Of course, I’ve had diaries before, if you could call it that. But as with my earlier blog posts, they were always fairly if not fully detached. When I was growing up I kept something that I would more call a log than a diary. I’d write about the travels I often took with my family, taking stock of specific details like our room number and the names of my favourite restaurants rather than writing about how I felt or what was going on in my head. Still, in its own right, it was beautiful. From an early age, I knew how important it is to journal, or better yet, to observe.
Now, at 25 years old and in a stage where I want to be as light as possible, I find myself with a book full of my own handwritten notes about perhaps the greatest love I’ve ever known.

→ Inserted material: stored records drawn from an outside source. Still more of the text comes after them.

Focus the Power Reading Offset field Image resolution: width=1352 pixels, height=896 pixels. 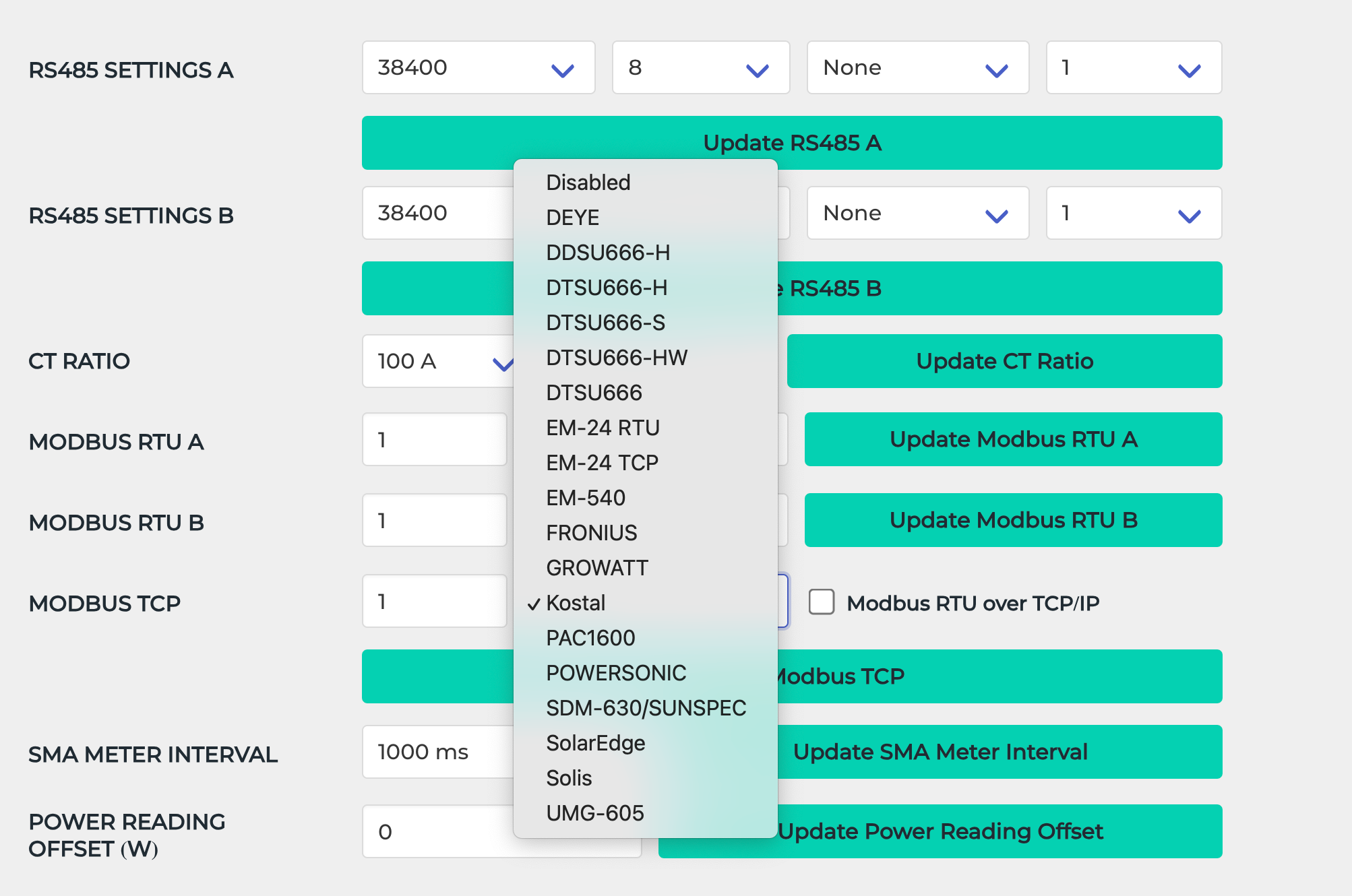point(438,832)
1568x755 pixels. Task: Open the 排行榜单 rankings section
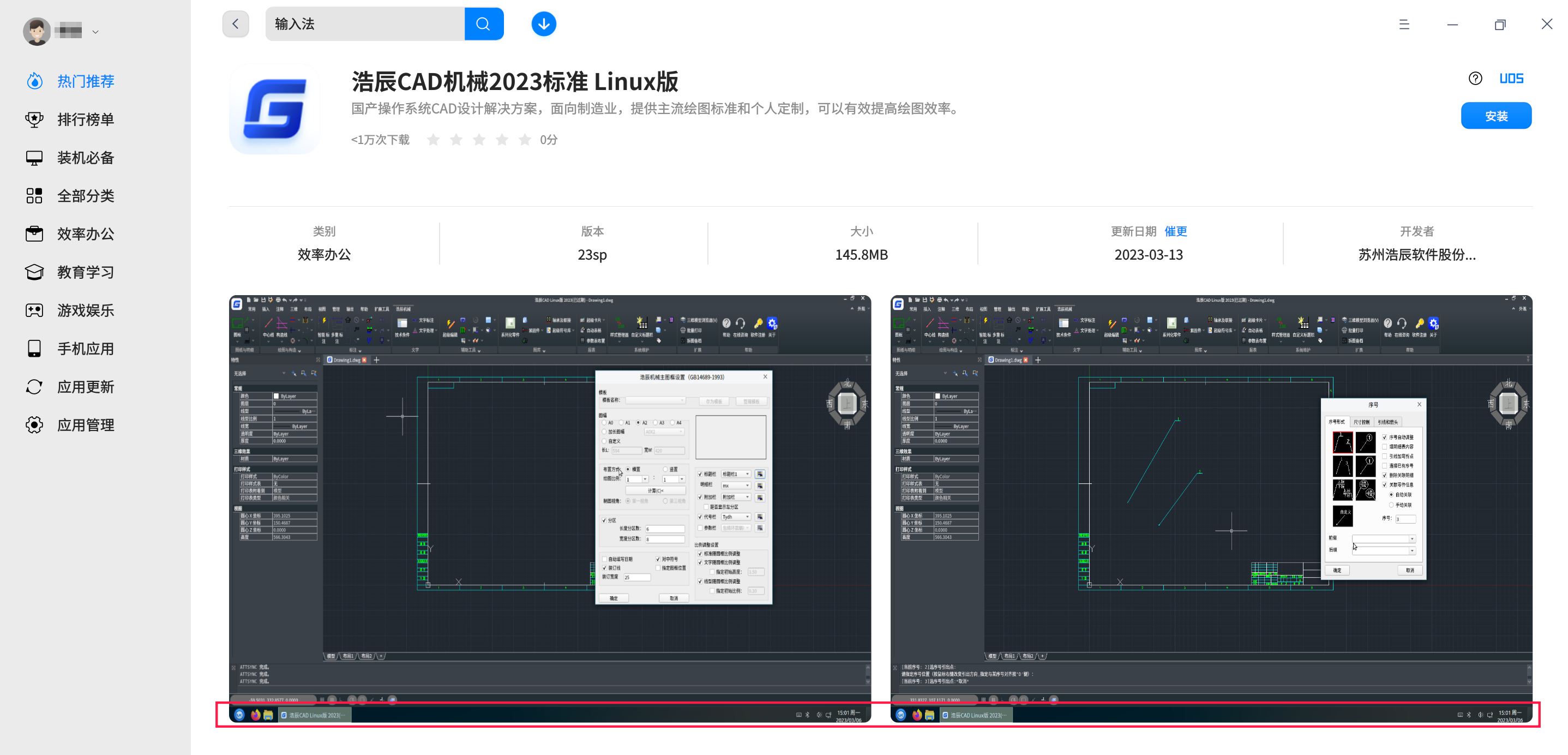(x=86, y=119)
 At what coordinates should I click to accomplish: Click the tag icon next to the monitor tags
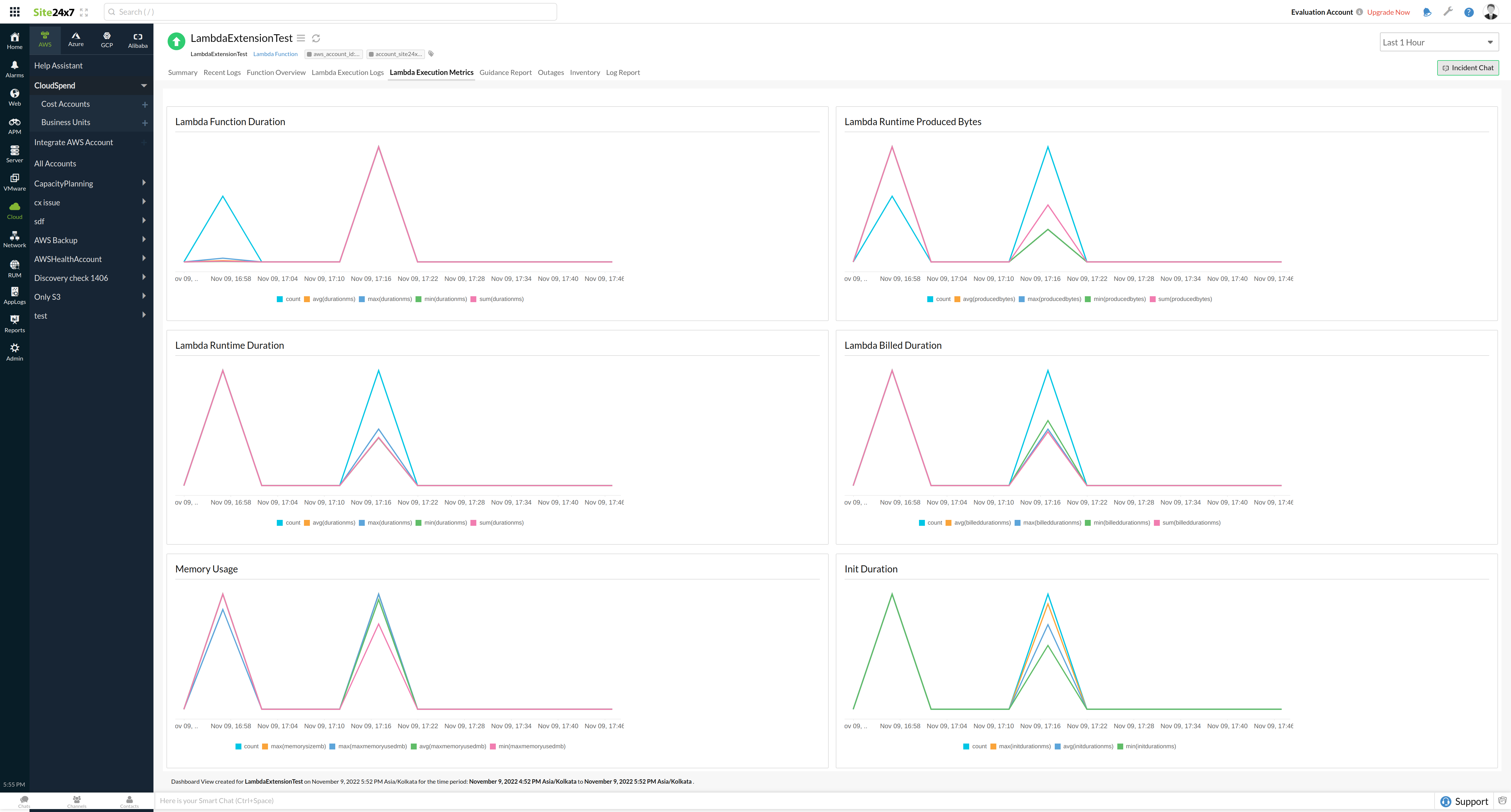pos(431,54)
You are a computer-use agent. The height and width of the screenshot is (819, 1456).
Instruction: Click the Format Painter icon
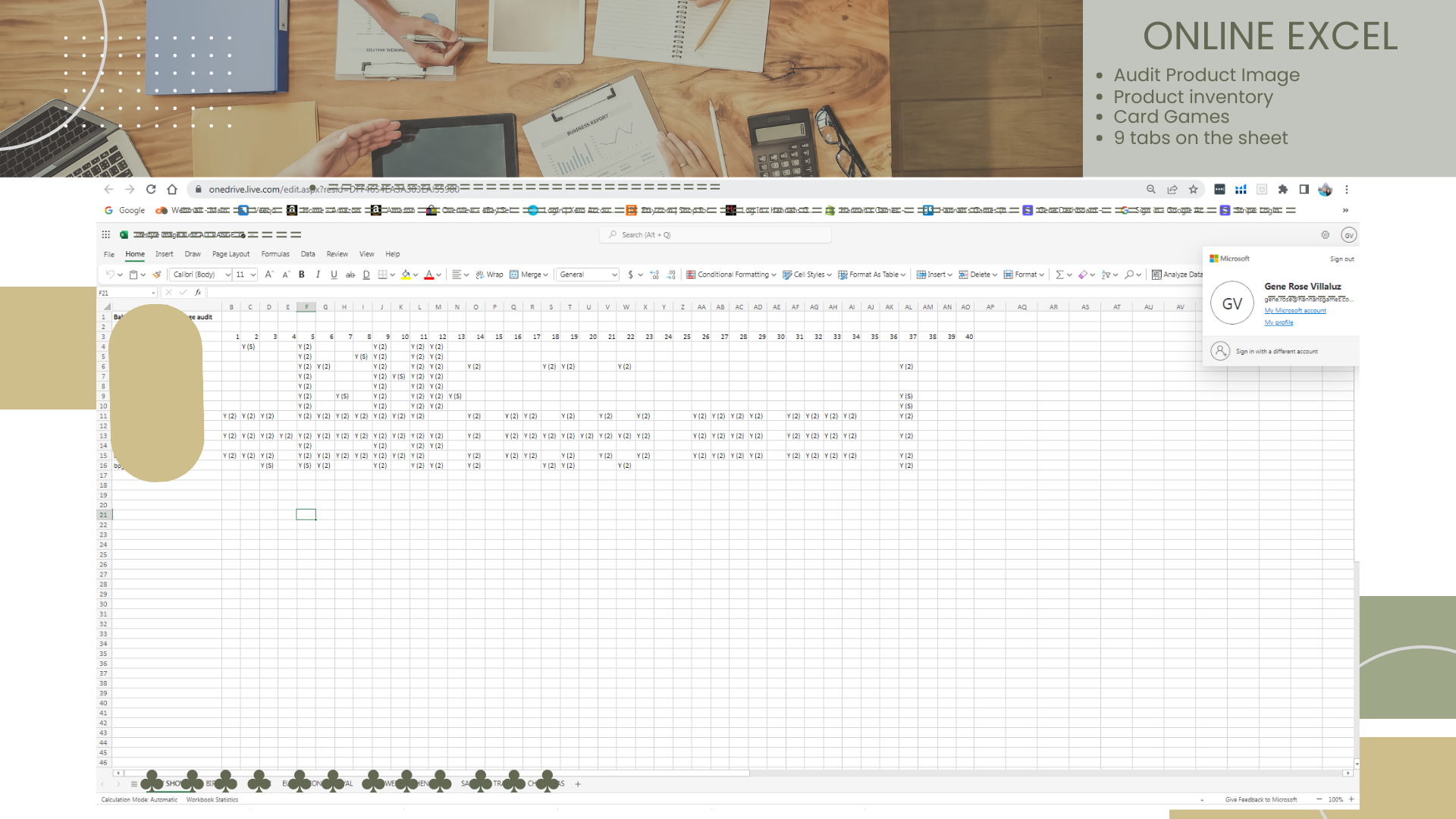[155, 275]
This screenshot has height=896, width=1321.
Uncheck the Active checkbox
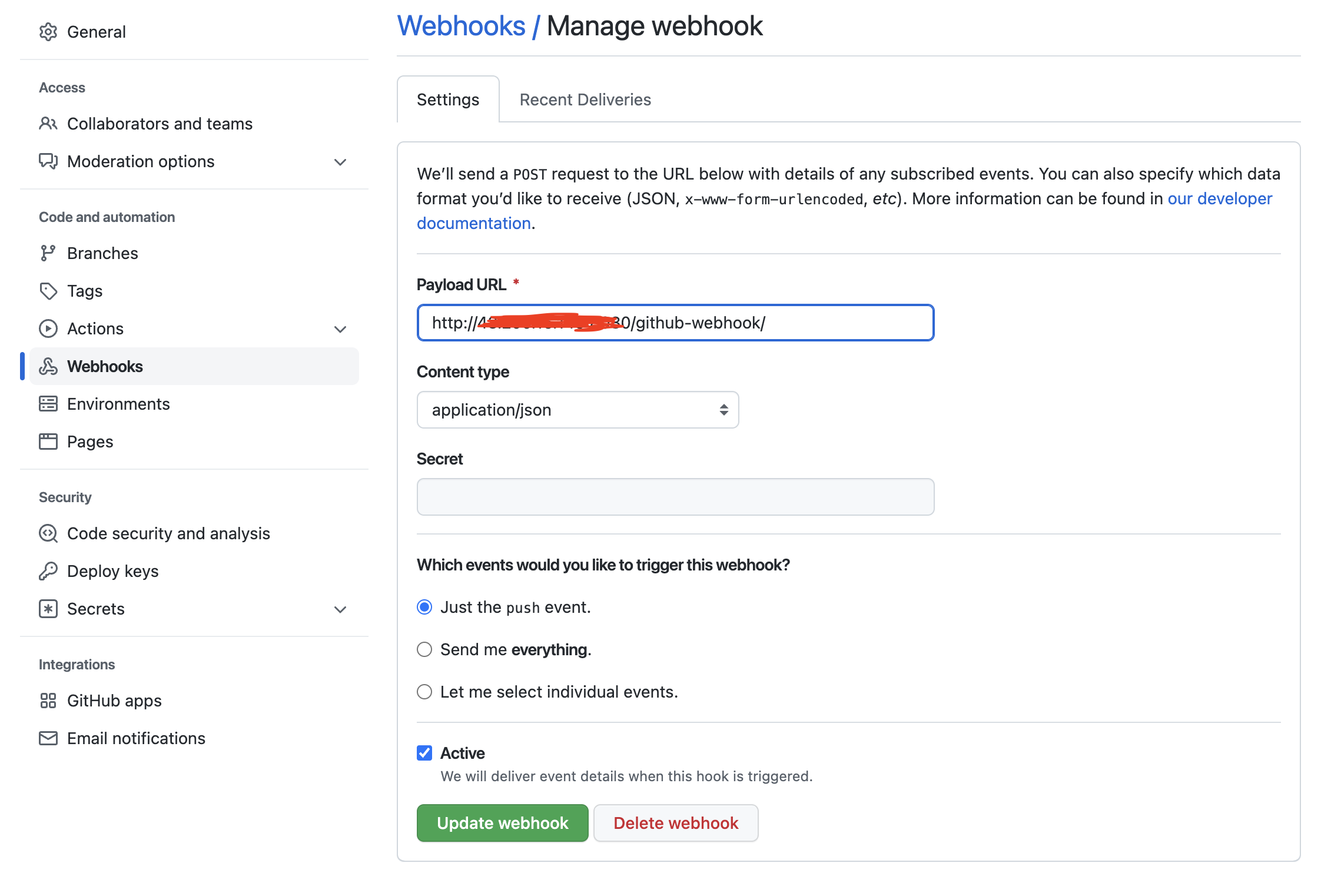[x=424, y=753]
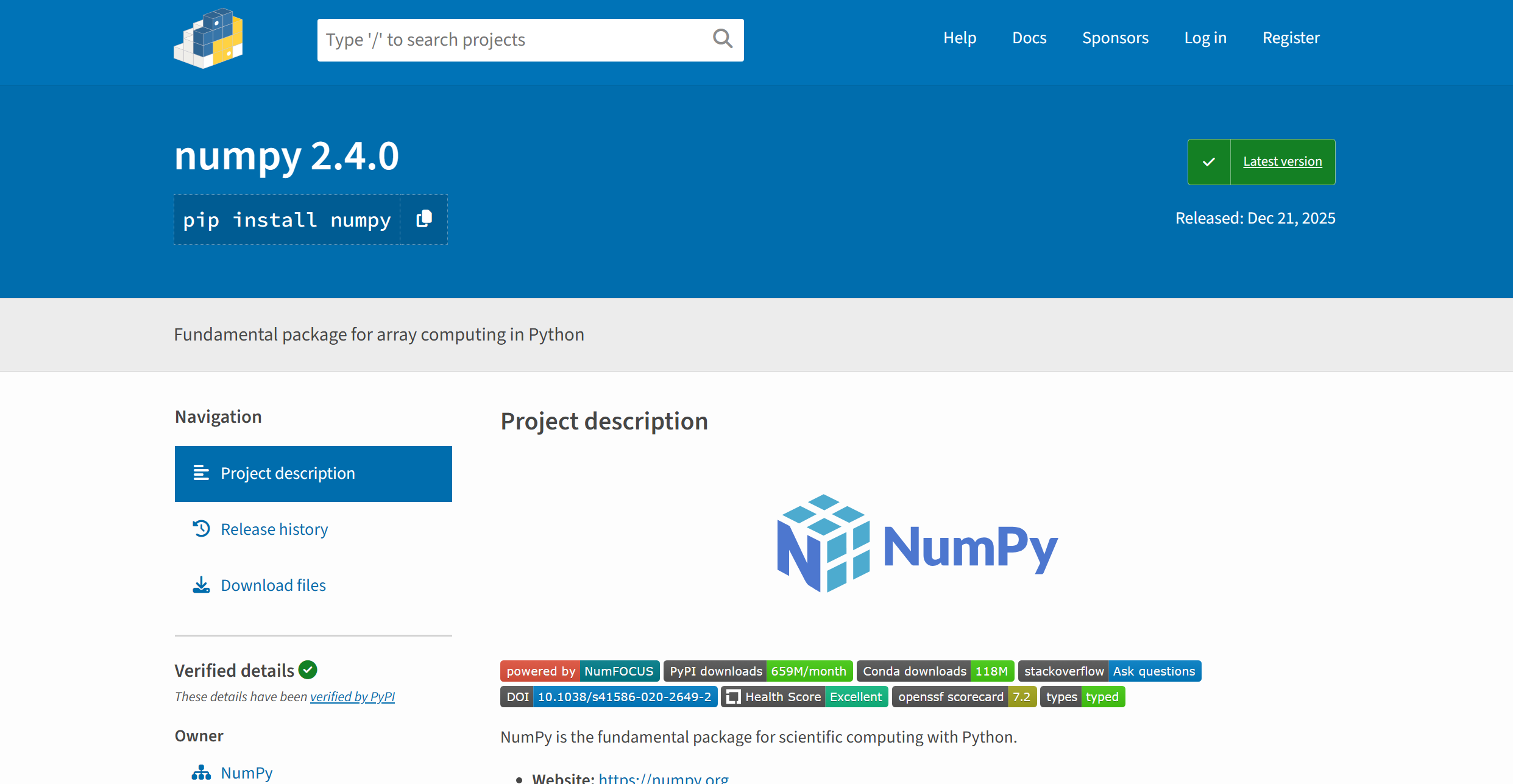Image resolution: width=1513 pixels, height=784 pixels.
Task: Click the Latest version button
Action: tap(1282, 161)
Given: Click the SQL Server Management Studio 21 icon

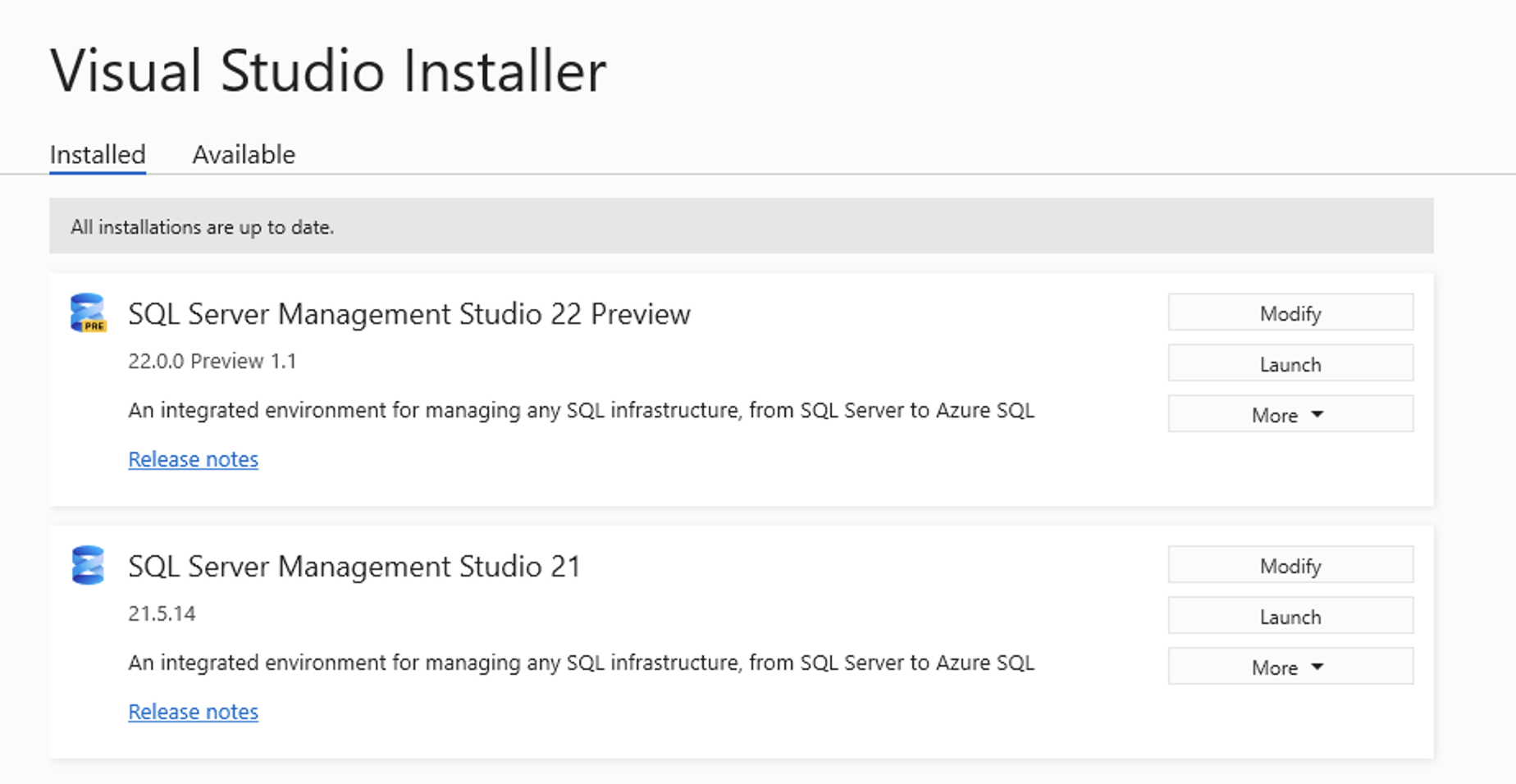Looking at the screenshot, I should point(87,566).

I’ve been contributing to it, steadily, for about a year and a half and every time I revisit a day, it gives me nothing but positive feelings about not only how I felt in that moment, but also about how much I have grown since then. My own words are helping me to love who I was then and who I am now because of it. And, of course, as a writer, I also sometimes surprise myself. Many times I have gone back to a piece of prose and found myself in awe that I could have produced such poetry; much like what happens on this very space that I’ve etched for myself on the vast interwebs.